Records:
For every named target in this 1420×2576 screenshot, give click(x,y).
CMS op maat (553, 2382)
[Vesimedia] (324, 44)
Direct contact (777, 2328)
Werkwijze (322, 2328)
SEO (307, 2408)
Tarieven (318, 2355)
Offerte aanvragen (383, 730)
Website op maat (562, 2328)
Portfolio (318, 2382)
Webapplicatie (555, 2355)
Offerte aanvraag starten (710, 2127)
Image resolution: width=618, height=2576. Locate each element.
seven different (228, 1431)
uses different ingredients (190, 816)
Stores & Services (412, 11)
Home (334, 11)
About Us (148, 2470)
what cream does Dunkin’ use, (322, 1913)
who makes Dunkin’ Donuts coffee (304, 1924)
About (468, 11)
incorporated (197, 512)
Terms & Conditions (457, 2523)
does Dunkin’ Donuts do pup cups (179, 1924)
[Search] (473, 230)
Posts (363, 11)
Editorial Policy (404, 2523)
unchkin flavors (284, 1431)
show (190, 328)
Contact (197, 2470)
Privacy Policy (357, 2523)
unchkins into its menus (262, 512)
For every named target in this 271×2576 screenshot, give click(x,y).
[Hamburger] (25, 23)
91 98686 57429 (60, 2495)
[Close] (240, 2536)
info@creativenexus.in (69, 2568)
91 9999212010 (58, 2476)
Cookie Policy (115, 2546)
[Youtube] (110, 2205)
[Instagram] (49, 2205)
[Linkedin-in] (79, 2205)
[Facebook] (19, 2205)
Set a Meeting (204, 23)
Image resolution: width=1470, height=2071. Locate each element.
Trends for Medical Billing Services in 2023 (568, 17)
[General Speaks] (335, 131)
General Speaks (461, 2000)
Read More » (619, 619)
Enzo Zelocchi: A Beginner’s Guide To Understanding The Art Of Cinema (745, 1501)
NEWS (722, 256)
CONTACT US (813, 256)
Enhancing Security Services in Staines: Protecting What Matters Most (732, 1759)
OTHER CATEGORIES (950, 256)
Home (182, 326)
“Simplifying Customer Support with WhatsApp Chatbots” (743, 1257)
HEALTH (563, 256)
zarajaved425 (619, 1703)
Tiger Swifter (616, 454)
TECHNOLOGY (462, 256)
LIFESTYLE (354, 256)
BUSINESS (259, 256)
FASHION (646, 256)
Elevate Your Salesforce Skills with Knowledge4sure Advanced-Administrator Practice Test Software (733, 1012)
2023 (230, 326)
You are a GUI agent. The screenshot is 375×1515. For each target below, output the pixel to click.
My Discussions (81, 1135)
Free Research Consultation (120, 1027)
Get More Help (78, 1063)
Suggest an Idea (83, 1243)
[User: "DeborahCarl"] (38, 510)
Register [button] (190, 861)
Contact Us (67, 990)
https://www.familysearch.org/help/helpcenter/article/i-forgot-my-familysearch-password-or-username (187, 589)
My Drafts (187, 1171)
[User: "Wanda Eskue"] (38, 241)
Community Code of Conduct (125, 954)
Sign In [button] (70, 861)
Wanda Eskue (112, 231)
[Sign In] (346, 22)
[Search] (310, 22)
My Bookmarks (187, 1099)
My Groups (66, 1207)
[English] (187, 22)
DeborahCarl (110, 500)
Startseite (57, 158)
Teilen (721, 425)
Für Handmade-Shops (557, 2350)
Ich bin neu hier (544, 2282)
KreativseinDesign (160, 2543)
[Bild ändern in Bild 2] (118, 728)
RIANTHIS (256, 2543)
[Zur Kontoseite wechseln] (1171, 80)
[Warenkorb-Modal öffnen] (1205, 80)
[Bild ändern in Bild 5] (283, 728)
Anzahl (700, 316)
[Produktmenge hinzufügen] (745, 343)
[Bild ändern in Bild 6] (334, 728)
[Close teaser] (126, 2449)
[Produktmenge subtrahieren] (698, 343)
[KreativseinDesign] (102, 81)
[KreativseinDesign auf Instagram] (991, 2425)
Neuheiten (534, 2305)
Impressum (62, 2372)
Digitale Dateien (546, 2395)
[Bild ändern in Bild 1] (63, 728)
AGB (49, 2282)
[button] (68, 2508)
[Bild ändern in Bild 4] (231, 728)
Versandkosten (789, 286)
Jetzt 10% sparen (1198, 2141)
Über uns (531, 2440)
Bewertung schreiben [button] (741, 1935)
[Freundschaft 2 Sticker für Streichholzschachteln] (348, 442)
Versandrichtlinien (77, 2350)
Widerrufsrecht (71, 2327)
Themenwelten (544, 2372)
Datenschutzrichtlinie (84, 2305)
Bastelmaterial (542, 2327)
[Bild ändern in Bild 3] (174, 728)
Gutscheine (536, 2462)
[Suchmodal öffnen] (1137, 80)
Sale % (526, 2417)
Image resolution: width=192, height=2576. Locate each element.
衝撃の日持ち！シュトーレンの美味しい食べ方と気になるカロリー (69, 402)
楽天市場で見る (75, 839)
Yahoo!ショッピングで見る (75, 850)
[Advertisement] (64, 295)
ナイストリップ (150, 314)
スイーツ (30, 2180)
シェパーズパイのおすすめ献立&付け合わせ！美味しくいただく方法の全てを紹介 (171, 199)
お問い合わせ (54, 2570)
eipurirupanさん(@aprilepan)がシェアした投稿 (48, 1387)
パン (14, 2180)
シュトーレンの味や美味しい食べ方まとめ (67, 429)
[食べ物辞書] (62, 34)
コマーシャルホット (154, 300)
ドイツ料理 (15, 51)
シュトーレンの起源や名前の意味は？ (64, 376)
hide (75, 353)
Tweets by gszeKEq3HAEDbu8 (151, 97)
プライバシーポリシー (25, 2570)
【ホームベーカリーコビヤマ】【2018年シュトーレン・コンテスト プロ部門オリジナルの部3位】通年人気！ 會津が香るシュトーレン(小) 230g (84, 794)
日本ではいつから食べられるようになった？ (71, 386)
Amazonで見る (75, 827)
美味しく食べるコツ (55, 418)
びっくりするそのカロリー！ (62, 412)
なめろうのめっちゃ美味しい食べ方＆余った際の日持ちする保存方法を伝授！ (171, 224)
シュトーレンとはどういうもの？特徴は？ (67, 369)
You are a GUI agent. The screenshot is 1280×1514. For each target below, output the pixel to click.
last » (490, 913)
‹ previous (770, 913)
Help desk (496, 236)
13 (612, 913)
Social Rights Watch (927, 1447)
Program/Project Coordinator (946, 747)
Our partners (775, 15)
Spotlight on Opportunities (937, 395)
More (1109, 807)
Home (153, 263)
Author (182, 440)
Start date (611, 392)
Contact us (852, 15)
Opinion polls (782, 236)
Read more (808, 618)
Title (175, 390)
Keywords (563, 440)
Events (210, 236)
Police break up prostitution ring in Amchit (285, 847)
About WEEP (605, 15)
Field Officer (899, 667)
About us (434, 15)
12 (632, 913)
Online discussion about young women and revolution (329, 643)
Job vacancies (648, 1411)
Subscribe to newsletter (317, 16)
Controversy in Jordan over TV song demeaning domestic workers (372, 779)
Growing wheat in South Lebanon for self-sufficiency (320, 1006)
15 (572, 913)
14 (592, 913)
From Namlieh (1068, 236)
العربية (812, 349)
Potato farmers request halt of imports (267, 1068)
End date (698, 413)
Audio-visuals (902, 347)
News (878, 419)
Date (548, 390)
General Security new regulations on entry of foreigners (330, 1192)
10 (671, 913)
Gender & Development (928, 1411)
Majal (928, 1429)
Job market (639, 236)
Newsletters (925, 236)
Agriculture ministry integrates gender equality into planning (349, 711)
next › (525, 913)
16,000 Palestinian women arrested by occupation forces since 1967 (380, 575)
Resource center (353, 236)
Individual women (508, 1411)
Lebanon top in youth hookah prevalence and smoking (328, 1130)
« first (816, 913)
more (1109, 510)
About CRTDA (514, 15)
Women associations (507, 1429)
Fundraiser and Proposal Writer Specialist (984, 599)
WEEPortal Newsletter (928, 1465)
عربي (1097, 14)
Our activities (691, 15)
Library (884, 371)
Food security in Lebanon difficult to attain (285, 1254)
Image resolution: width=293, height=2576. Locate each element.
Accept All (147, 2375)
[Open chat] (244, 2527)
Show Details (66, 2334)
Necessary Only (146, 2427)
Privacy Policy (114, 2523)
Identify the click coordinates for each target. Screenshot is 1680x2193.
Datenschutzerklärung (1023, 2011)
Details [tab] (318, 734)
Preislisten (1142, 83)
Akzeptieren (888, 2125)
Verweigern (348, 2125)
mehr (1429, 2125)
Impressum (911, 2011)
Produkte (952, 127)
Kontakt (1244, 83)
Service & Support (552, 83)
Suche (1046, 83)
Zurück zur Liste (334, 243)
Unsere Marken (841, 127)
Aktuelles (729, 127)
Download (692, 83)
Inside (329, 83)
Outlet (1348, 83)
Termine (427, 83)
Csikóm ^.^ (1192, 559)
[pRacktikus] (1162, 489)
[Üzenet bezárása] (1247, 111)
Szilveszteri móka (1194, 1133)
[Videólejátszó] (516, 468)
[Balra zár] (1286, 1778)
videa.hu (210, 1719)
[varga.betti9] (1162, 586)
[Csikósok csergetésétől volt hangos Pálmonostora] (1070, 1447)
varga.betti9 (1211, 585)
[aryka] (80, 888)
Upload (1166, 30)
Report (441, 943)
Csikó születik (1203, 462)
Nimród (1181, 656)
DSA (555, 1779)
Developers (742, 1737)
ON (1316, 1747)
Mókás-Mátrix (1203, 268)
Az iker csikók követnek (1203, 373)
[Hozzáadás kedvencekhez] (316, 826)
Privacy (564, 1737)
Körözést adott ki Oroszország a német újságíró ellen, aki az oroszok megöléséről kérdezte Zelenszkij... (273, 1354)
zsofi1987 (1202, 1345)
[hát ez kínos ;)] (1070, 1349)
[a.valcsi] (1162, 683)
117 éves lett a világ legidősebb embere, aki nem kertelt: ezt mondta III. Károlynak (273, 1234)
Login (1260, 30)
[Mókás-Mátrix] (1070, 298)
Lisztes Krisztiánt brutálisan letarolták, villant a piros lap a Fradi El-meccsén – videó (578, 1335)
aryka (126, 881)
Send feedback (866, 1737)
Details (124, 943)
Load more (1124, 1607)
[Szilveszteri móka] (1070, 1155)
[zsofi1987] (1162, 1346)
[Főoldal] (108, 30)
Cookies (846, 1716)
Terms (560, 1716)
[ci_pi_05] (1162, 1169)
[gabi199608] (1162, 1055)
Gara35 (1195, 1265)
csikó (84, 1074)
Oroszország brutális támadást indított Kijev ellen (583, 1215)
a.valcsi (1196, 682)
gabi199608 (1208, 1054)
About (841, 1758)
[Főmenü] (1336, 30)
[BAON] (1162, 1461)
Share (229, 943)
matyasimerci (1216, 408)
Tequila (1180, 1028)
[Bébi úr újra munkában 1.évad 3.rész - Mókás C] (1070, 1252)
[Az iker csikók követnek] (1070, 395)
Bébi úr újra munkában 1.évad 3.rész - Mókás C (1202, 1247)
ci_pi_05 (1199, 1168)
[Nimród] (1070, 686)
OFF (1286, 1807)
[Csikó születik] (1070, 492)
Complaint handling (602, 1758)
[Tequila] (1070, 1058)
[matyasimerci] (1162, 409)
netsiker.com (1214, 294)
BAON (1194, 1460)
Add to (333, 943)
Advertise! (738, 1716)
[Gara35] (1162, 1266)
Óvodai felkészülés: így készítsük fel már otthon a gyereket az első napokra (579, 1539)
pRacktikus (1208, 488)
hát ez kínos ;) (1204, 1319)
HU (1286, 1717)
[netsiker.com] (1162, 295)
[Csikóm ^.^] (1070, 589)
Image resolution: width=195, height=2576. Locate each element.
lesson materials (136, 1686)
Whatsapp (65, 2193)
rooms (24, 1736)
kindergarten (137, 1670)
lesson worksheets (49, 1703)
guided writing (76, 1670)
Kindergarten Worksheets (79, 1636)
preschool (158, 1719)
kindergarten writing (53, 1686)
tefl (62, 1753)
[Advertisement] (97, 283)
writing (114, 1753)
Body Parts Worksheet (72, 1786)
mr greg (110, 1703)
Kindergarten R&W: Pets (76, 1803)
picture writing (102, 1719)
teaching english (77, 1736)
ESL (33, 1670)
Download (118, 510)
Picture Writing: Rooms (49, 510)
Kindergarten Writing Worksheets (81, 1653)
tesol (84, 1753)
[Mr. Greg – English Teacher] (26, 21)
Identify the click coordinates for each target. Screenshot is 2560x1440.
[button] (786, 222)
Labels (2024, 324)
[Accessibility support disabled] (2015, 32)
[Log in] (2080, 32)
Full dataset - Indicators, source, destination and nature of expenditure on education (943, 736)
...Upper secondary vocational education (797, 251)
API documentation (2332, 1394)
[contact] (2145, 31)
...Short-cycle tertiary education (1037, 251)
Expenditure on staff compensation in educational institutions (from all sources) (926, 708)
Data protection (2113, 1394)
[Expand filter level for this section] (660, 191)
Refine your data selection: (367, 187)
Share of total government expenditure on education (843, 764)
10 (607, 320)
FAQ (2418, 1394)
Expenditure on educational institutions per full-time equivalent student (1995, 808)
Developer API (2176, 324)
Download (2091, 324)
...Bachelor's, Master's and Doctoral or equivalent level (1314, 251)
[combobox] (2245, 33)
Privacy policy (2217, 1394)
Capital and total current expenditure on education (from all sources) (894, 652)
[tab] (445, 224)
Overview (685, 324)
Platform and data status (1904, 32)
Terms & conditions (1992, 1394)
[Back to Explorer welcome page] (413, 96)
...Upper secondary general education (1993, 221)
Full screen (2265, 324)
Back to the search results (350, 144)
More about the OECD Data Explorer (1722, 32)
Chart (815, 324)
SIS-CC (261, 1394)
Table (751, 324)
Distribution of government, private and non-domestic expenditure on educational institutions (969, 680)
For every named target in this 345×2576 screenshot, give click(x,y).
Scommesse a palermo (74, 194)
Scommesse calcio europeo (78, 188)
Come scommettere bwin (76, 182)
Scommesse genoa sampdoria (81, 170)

Exercise prompt:
What do the lines of the material read, from the first through the line with "Editorial Policy (404, 2523)"? Transcribe them exactly and stop there.

Task result:
For every named target in this 1420×2576 screenshot, give click(x,y).
CMS op maat (553, 2382)
[Vesimedia] (324, 44)
Direct contact (777, 2328)
Werkwijze (322, 2328)
SEO (307, 2408)
Tarieven (318, 2355)
Offerte aanvragen (383, 730)
Website op maat (562, 2328)
Portfolio (318, 2382)
Webapplicatie (555, 2355)
Offerte aanvraag starten (710, 2127)
Image resolution: width=618, height=2576. Locate each element.
seven different (228, 1431)
uses different ingredients (190, 816)
Stores & Services (412, 11)
Home (334, 11)
About Us (148, 2470)
what cream does Dunkin’ use, (322, 1913)
who makes Dunkin’ Donuts coffee (304, 1924)
About (468, 11)
incorporated (197, 512)
Terms & Conditions (457, 2523)
does Dunkin’ Donuts do pup cups (179, 1924)
[Search] (473, 230)
Posts (363, 11)
Editorial Policy (404, 2523)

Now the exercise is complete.